Friday morning we woke up to a decent snowfall here in Cambridge, and I took the opportunity to make some photos of flowers poking through the snow.

These are all made with a Nikkor 70-200 f/2.8 which I rented. This is a huge professional lens; it's the size of a one-liter water bottle and weighs half again as much. It's quite unwieldy. However, it's definitely a step up from my own (much cheaper) lenses. The build quality is great and the optics are noticeably better as well. For example, the "bokeh" of the out-of-focus areas is more pleasant (something you can compare here on this blog) and it's noticeably sharper. It will be a lot of fun.

BDSM: Bondage and Discipline in Some Mortgages (A Planet Money Critique)

Planet Money had a very interesting podcast about a month ago, titled "Discipline and Forgiveness". The basic gist is that some mortgages are what is known as recourse mortgages -- if you fail to pay, the lender can take everything you have (their recourse). Others are non-recourse mortgages -- if you fail to pay, the lender can take your house, but that's it. The rest of your assets are protected. What you get depends on where you live and (I assume) other factors.

The podcast compared the two on a number of dimensions. Normally, Planet Money is extremely good. I recommend it highly. However, on this one I think they totally dropped the ball, failing to address the following three critical points:

First, they assumed that people, in particular borrowers of mortgage loans, are essentially rational beings and make rational (i.e., mathematically optimal) economic choices. This is a common (really, a foundational) assumption of traditional economics. Unfortunately, it is completely false. Humans are not rational in their decision making, and there's nothing we can do about; it's simply human nature. We should organize our economic system around the way people are rather than the way we wish they were. (For more on this topic, I highly recommend Dan Ariely's Predictably Irrational.)
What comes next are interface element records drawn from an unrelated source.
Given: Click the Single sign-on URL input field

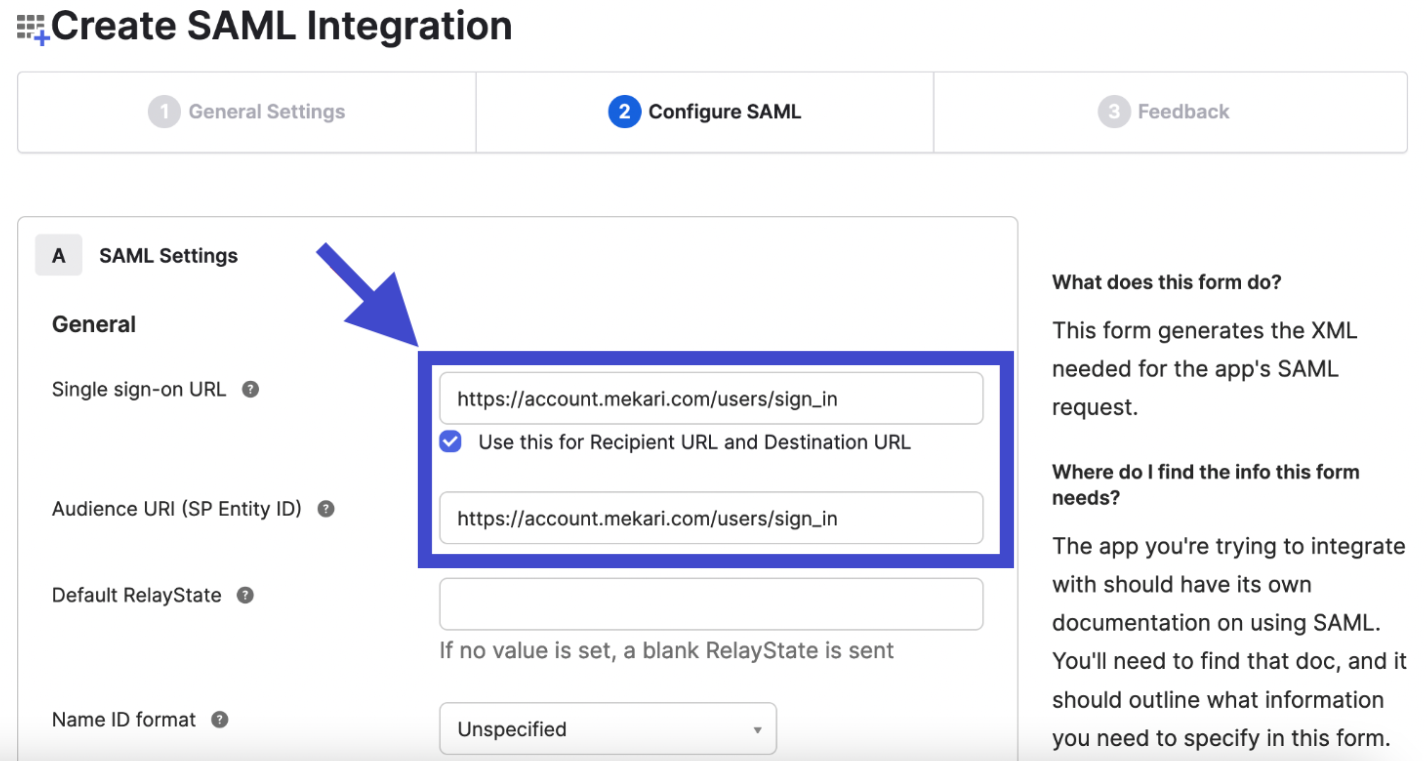Looking at the screenshot, I should click(710, 399).
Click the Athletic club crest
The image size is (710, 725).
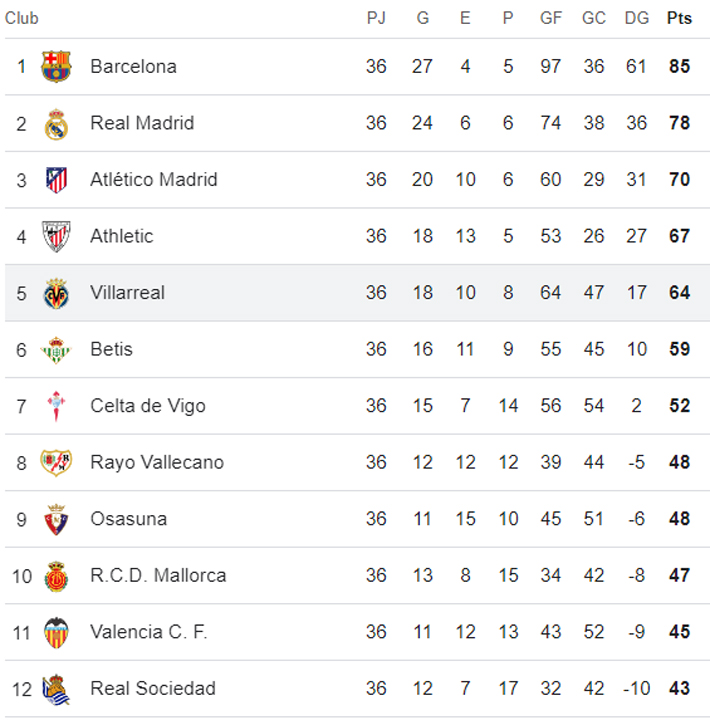56,237
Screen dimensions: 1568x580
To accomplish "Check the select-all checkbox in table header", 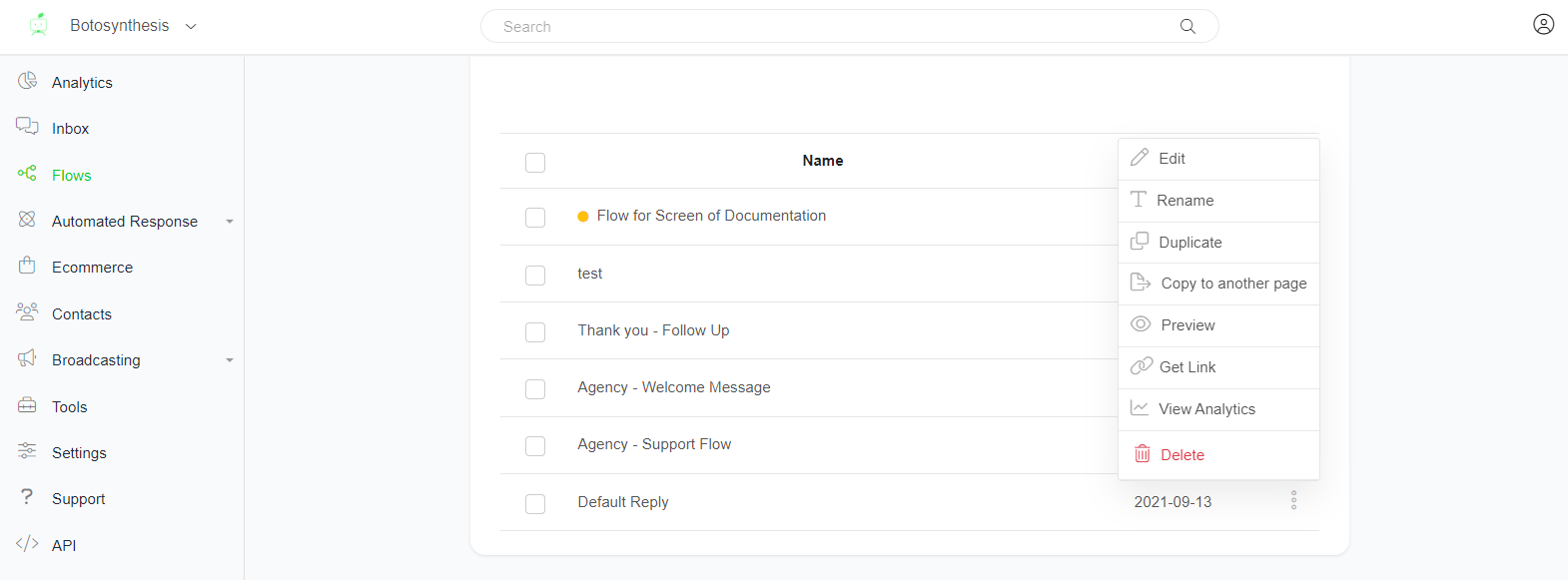I will coord(535,162).
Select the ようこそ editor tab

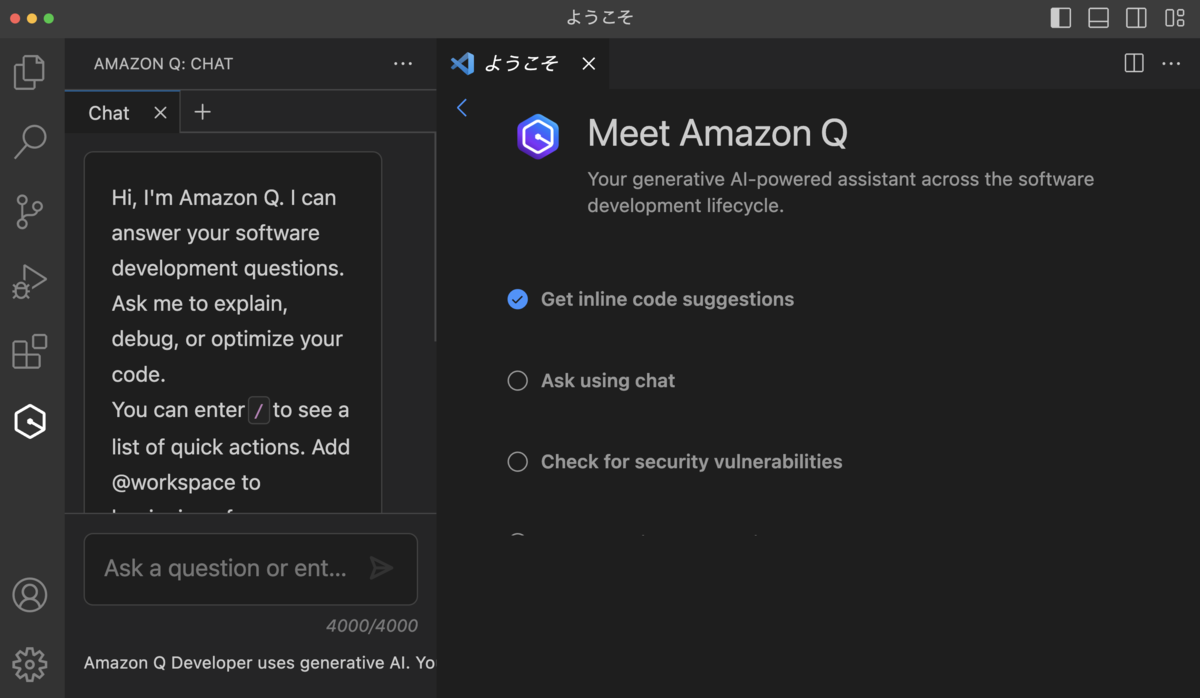[522, 64]
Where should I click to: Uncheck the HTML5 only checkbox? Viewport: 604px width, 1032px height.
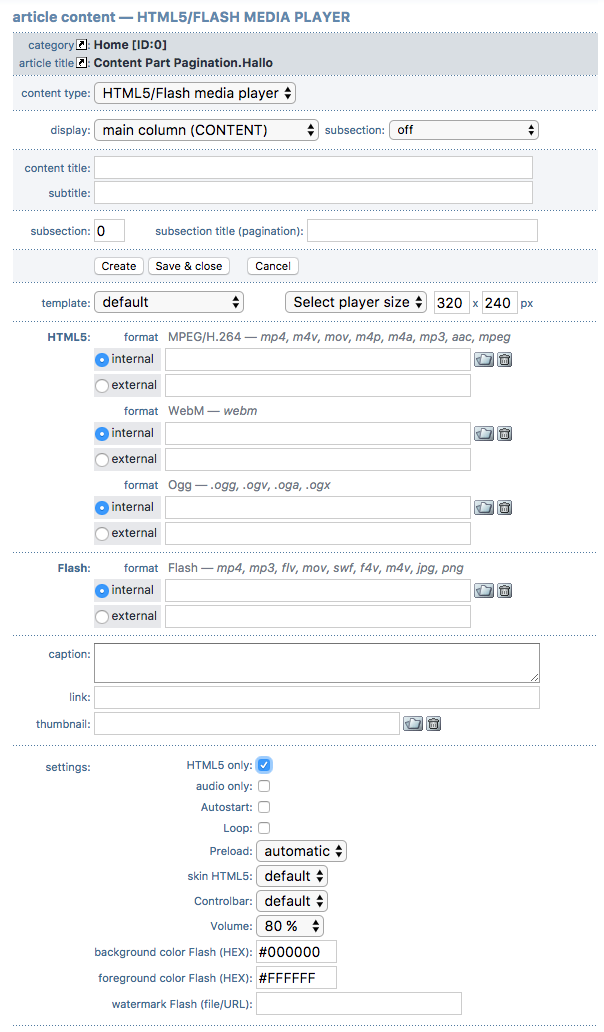tap(264, 765)
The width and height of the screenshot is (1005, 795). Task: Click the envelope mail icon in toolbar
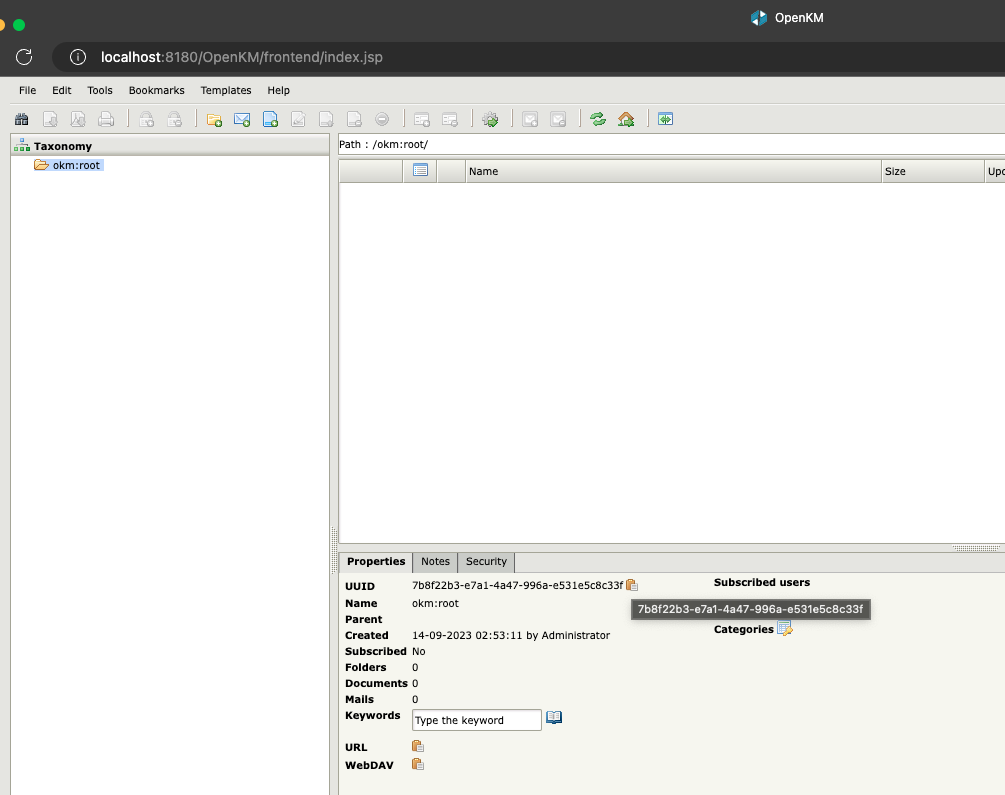(x=242, y=120)
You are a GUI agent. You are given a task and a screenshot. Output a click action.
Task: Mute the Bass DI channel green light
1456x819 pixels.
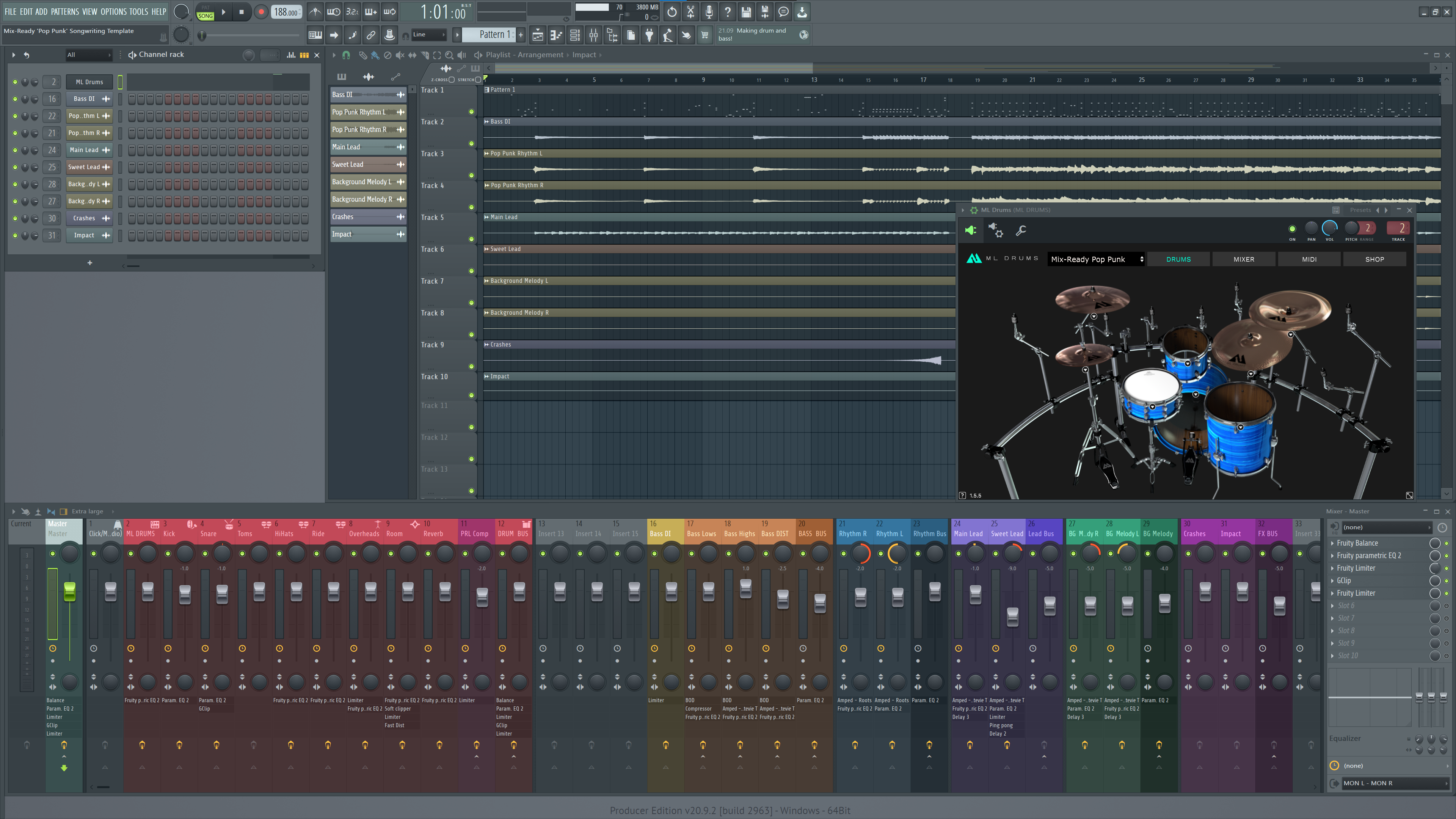[x=15, y=99]
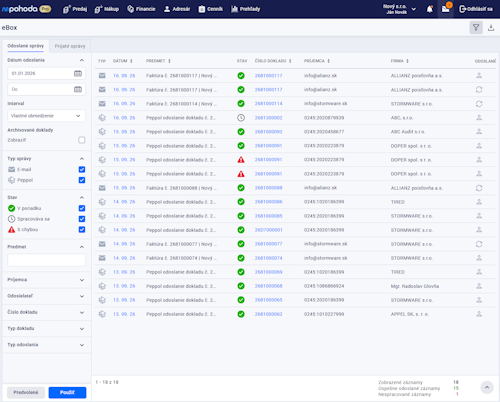Open document number link 2681000088
Screen dimensions: 500x402
pyautogui.click(x=268, y=188)
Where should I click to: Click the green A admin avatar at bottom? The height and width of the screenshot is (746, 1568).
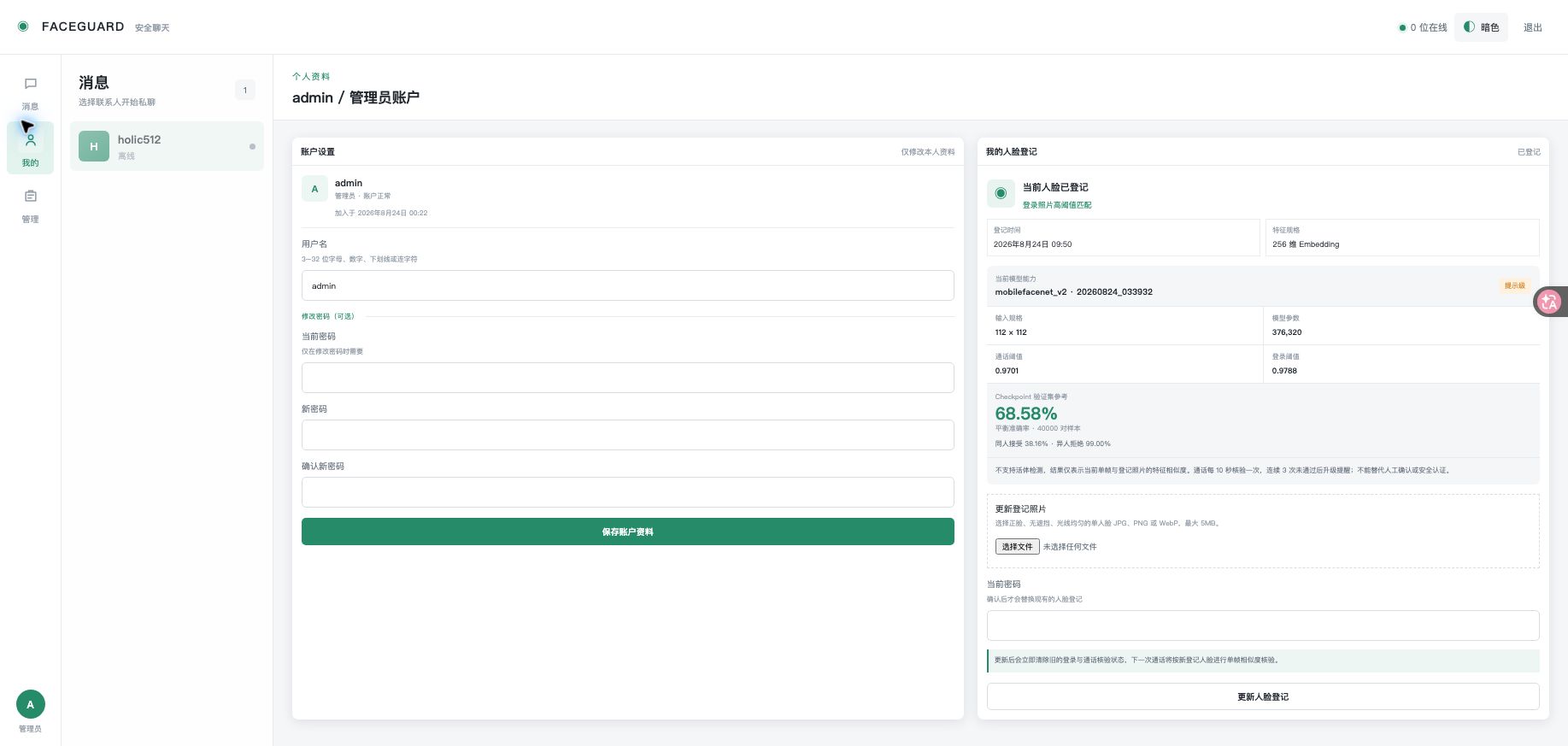coord(31,704)
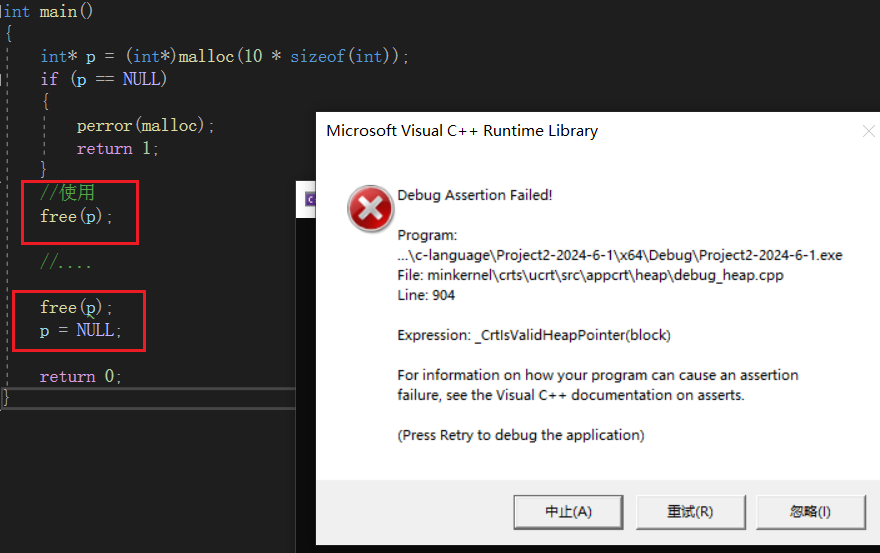The image size is (880, 553).
Task: Click the purple console window icon
Action: pos(311,199)
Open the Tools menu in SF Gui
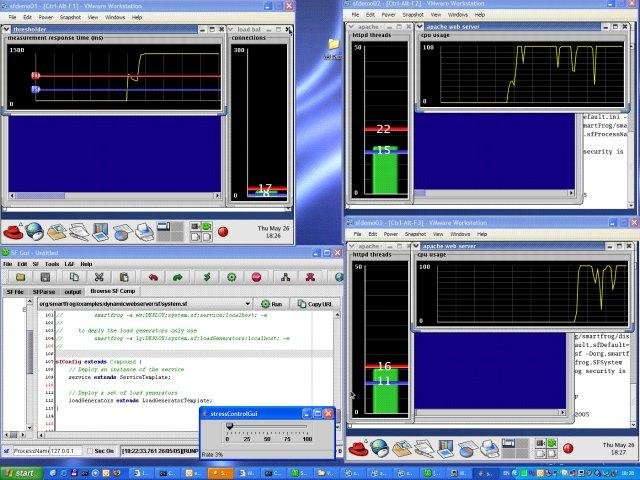640x480 pixels. [52, 264]
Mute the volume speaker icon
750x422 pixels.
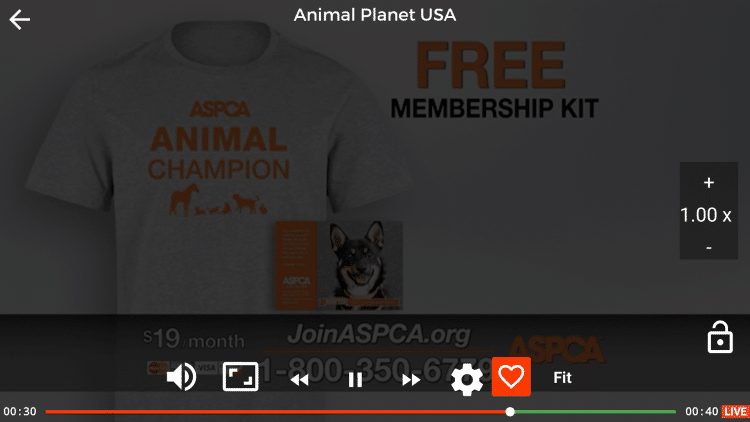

Anyway, in the case case of mortgage borrowers, two cognitive biases are relevant. People overweight the present (we get a house!) when comparing to the future (the bank might come after us). And, they underweight the probability of bad things happening (the kind of bad things that might lead to a default on one's mortgage). Both of these factors make people more likely to accept loans that are more risky than is prudent (i.e., than they would accept if they were perfectly rational).

Second, where is the onus of greater sophistication in risk analysis? In a recourse mortgage, it's the customer: in case of default, the bank can much more easily be made whole, because they can simply destroy the customer by taking more and more assets until the loan is repaid. In a non-recourse mortgage, it's the bank, because in case of default, all the bank gets is the house; thus, the bank must carefully analyze the situation to ensure there will be sufficient equity in the house to repay the loan in cause of default.

Of these two players, who is the more financially sophisticated? Banks, by far, because bankers have much training and deep expertise in finance and because they have access to sophisticated computer tools. Thus, they should be the party with more risk assessment responsibility.

Finally, the entire point of collateral is that the lender can take it if a loan is not repaid. Also, there is a common financial instrument useful for protecting one against loss: it's called insurance. If the value of the collateral is insufficient to pay back a loan, buy some insurance. You could even make the borrower pay for it! And this is exactly what is done for non-recourse mortgages; if one doesn't make a large enough down payment, one is required to buy mortgage insurance until the loan is paid down a sufficient amount.

The bottom line is, there's absolutely no need for recourse mortgages in a civilized society, and any state or country which permits them should be embarrassed to do so.